Olson, O’Brien and Subbaraman all declined to comment for this article, while DeGioia could not be reached for comment through the Office of Communications.
Lloyd, the president of GU Pride, acted independently of the organization, as the board, while agreeing with the intent of the campaign, was not wholly comfortable with association, over fears of reprisal in the form of revocation of access to benefits. He, however, said that feedback has tended toward the positive.
“A lot of people have reached to me to say that it was very important to them, that it was funny, that it was great that people were using art for a social end,” he said. “This includes some administrators that have reached out to me privately to tell me how much they support the project.”
However, he expressed dismay with anonymous negative comments on a post on campus blog “Vox Populi,” accusing Lloyd and Cucci of defacement and pushing an agenda too far.
“Why is this any different from a political cartoon? From Photoshopping them in a different location? When a woman puts on makeup, is it defacement? No. Why is it different with a man?” Lloyd said. “There’s something about unconventional gender expression that reaches into the lizard part of our brain and makes us react violently.”
The commenter’s identification as ally of the LGBTQ community also drew Lloyd’s ire.
“You can’t be an ally and then disagree with the actions of the advocates of the community you want to work with,” he said.
The installation in Red Square was removed within 24 hours of its posting. In response, Lloyd added more flyers Thursday night, including new images of men’s basketball Head Coach John Thompson III, Center for Student Engagement Director Erika Cohen Derr and Provost Robert Groves.
“For those who say that there is no anti-gay bias, that the issues are just with the campus’s free speech policy, I would argue that more conservative voices on campus don’t value free expression,” Lloyd said. “If they did, they wouldn’t tear down condom envelopes from people’s doors, which is their space of free expression, or tear down our gender images in Red Square.”
He plans on posting more images, each time one is taken down, but anticipates an end to the campaign after GenderFunk, citing budgetary constraints.
Among the general campus community, the campaign has met with varying considerations.
“I don’t support it because I feel like there’s better ways to spark this discussion, and if that’s their sole purpose in doing that, then they don’t need to deface administrators and other people who work at the school,” Sarah Devermann (SFS ’17) said.
However, Ellen Rote (COL ’17) believed that the campaign provided an apt addition to campus discourse.

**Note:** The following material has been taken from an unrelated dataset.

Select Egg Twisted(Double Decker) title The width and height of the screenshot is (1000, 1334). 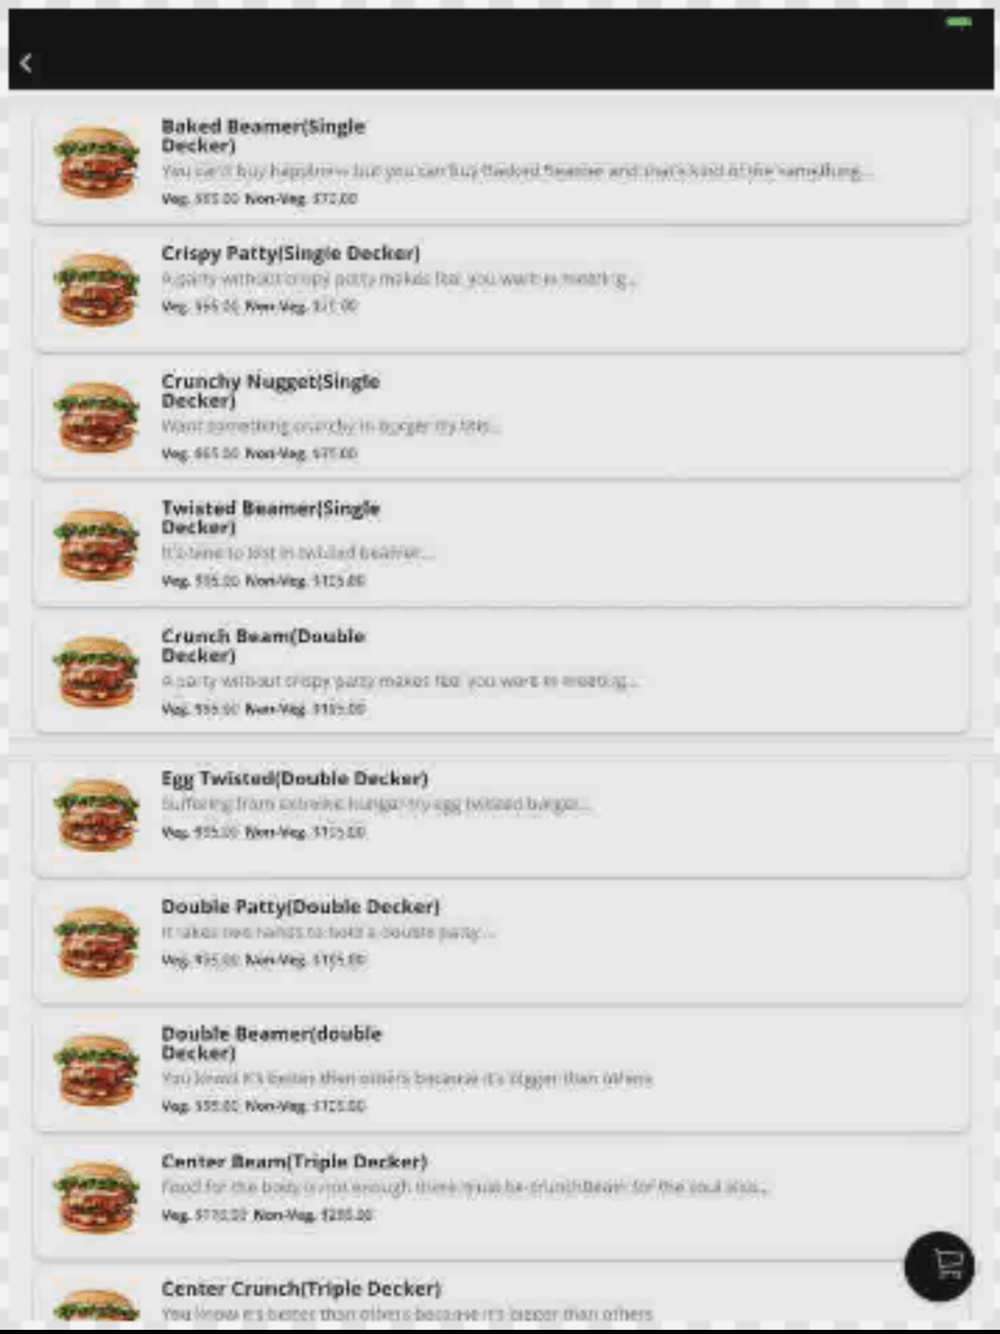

“I don’t think it’s inappropriate. I feel like there’d be no reason for someone to say that that was a crazy thing to do in the first place. I don’t see anything particularly wrong with it. I guess since it is our president, you have to be kind of cautious with what you’re doing, but I don’t think it’s inappropriate at all,” Rote said. Both students felt that the posters should not have been taken down.
In the end, Lloyd hopes to channel any outrage into thought-provoking discussion.
“The point of the campaign is to raise anger and then have you question the reasons behind it,” he said. “The point of the campaign was to start a discussion about gender, trying to raise the bar by expression.”